* WHAT TO DO:
Whenever the word "hamburger" turns up in a line of the data below, copy that line.

** Opening DATA SUPPLIED block **

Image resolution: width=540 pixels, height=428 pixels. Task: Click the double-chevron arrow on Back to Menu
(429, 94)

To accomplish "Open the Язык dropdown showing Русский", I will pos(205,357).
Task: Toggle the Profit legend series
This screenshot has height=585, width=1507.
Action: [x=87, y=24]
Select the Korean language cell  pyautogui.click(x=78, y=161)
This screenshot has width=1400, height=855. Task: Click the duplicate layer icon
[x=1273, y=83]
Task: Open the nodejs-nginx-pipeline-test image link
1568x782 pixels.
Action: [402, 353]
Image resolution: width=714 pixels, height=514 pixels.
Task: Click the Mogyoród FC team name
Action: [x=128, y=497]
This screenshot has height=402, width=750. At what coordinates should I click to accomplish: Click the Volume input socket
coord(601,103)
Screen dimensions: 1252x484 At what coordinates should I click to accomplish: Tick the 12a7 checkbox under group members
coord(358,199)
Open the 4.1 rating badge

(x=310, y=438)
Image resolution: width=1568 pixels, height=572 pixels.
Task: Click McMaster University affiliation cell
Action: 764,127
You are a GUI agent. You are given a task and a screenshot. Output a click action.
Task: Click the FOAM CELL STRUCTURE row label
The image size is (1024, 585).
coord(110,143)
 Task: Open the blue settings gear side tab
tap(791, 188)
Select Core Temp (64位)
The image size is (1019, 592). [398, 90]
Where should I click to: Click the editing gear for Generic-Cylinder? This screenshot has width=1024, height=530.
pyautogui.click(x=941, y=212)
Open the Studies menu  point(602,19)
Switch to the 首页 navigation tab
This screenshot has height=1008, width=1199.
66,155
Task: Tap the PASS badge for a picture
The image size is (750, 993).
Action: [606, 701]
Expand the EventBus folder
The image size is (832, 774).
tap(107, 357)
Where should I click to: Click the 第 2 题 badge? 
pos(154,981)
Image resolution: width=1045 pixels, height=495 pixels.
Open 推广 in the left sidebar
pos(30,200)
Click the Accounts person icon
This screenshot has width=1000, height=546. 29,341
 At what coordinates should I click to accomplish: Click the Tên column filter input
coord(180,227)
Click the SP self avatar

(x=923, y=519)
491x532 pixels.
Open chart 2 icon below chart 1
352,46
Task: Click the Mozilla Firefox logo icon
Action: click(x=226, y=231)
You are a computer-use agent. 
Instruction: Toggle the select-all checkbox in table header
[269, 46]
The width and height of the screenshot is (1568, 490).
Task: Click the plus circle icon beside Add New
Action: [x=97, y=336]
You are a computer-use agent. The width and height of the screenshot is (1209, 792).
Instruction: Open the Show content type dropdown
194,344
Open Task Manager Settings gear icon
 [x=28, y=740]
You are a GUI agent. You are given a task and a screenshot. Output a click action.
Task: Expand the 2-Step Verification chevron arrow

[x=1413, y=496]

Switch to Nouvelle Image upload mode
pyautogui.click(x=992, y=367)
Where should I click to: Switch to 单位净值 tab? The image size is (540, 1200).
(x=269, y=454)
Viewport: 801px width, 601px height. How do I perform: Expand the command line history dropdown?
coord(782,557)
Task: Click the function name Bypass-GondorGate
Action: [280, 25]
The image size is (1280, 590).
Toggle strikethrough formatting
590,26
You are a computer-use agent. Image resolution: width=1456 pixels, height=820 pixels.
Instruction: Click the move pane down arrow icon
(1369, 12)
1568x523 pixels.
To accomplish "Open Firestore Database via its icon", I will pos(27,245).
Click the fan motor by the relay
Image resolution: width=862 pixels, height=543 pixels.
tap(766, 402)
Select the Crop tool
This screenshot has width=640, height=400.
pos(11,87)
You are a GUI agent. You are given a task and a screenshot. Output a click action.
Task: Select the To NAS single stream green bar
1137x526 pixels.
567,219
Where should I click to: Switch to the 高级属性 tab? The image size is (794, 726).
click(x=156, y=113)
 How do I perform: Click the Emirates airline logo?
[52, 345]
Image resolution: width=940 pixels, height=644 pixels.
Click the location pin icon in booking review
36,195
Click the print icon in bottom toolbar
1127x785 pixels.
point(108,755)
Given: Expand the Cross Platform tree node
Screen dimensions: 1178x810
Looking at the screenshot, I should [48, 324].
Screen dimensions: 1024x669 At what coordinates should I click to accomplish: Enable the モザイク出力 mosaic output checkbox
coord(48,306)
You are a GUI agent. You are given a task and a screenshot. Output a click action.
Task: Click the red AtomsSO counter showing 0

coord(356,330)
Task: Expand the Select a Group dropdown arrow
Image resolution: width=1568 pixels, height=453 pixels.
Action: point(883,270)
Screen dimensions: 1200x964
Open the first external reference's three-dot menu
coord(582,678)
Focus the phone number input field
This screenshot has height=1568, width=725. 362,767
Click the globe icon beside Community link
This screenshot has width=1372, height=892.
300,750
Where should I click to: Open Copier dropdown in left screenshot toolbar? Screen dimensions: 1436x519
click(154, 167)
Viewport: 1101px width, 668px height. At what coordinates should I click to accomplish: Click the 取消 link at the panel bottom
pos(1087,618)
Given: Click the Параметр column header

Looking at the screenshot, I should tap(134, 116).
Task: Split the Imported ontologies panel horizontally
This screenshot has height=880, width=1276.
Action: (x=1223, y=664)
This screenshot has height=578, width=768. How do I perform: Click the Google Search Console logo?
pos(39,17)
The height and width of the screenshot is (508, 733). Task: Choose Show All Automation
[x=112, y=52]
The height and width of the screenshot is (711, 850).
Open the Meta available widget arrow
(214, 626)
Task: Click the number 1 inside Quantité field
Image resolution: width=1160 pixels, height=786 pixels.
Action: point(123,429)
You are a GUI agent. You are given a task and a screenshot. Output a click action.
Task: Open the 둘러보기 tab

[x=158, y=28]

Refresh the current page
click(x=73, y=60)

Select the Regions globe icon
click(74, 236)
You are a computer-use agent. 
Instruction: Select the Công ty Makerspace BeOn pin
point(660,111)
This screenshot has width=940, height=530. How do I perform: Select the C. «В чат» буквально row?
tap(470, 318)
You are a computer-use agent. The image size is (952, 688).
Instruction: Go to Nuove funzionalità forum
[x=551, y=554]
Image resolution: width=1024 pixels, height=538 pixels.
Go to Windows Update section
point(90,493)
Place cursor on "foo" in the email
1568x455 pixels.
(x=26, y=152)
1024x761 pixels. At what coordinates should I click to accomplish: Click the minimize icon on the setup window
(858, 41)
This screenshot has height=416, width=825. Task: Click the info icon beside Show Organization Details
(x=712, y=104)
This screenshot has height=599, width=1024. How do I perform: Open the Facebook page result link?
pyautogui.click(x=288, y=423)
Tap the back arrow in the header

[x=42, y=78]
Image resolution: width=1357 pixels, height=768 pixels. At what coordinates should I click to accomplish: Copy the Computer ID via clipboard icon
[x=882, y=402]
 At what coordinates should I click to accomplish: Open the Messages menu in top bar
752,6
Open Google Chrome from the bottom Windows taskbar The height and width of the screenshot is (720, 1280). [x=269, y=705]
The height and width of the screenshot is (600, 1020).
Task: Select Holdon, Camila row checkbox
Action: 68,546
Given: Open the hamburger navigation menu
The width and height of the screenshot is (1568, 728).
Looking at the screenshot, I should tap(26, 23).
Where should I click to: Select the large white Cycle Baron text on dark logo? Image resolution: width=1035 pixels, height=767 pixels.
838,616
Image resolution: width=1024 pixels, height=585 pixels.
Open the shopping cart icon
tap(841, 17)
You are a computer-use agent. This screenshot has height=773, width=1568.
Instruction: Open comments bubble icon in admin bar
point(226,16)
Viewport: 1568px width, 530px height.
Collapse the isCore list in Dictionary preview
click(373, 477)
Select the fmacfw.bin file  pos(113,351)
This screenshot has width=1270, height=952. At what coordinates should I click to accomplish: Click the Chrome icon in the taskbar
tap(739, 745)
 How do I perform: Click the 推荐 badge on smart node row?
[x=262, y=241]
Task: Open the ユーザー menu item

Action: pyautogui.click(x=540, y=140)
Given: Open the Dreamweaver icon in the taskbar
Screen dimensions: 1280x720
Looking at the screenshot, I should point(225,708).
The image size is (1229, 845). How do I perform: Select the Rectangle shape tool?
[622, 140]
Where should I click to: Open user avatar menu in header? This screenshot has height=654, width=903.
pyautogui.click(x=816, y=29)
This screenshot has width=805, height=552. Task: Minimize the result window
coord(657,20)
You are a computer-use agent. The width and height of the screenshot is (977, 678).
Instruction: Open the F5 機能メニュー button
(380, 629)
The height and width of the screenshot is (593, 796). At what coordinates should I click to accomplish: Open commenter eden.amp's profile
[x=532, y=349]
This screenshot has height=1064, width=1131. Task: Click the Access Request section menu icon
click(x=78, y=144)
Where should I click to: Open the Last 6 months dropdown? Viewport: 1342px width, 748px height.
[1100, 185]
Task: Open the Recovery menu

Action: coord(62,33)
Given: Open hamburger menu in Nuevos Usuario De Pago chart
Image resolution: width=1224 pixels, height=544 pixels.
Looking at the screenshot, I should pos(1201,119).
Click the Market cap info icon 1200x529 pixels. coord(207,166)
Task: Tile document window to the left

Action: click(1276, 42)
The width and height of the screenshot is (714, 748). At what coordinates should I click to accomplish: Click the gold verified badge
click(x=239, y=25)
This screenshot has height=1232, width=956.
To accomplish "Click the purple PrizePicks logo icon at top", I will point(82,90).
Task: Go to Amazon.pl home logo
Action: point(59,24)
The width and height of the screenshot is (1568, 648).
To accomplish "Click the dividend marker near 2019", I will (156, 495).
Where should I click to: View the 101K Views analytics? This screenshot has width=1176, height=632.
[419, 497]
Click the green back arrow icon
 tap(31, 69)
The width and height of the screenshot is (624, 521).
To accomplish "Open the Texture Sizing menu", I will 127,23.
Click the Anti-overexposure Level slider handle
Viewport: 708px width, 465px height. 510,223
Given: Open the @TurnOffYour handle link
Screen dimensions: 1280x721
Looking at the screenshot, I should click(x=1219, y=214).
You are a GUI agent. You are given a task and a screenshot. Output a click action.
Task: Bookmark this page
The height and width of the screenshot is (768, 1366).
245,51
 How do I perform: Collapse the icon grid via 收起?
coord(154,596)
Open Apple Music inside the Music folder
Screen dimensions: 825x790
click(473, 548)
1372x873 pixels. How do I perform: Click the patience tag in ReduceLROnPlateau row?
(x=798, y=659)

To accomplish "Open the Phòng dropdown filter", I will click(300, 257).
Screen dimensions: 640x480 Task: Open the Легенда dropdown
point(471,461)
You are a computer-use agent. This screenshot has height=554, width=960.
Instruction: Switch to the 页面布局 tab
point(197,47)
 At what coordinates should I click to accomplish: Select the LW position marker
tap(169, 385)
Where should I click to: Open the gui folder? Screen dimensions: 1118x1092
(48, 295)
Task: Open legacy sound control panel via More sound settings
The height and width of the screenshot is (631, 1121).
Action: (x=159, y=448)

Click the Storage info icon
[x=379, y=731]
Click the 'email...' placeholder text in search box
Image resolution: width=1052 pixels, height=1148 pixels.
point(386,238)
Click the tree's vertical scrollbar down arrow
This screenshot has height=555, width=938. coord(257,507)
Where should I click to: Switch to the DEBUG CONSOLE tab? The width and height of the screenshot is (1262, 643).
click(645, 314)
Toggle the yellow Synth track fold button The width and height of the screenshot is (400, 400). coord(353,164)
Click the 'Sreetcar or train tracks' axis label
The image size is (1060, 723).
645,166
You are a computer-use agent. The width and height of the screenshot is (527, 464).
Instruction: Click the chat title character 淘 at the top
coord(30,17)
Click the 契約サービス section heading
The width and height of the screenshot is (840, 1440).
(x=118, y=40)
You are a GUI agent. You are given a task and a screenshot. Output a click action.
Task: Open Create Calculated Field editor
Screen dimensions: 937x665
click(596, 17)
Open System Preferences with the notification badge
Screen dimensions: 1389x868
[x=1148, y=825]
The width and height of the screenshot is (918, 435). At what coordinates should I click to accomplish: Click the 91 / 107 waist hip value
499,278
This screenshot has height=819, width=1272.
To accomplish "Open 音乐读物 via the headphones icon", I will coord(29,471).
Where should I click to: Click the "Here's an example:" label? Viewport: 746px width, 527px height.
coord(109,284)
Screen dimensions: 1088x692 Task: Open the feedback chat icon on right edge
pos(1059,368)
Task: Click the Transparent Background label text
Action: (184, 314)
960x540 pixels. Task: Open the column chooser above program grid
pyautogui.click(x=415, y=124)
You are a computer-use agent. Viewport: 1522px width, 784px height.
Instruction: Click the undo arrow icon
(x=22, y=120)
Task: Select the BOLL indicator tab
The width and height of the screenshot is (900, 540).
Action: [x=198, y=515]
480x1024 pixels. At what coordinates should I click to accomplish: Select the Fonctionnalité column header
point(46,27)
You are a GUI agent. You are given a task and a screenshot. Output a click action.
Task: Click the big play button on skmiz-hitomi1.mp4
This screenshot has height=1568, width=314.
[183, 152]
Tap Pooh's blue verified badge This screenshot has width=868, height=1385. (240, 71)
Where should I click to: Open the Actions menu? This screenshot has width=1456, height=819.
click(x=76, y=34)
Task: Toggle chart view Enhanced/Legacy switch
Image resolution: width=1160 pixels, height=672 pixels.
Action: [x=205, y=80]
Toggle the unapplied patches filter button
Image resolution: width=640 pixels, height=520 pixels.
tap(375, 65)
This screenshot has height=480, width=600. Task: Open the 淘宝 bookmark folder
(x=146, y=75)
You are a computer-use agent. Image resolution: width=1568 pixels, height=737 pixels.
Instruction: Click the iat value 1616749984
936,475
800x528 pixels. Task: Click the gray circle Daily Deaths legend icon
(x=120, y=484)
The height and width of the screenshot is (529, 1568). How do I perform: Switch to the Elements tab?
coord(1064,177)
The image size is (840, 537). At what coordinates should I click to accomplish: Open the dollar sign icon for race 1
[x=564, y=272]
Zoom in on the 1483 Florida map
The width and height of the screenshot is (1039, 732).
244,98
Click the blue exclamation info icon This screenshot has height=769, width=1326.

** Closing DATA SUPPLIED block **

* ANSWER TO THE EXERCISE:
Given: Open the hamburger navigation menu
Given: Open hamburger menu in Nuevos Usuario De Pago chart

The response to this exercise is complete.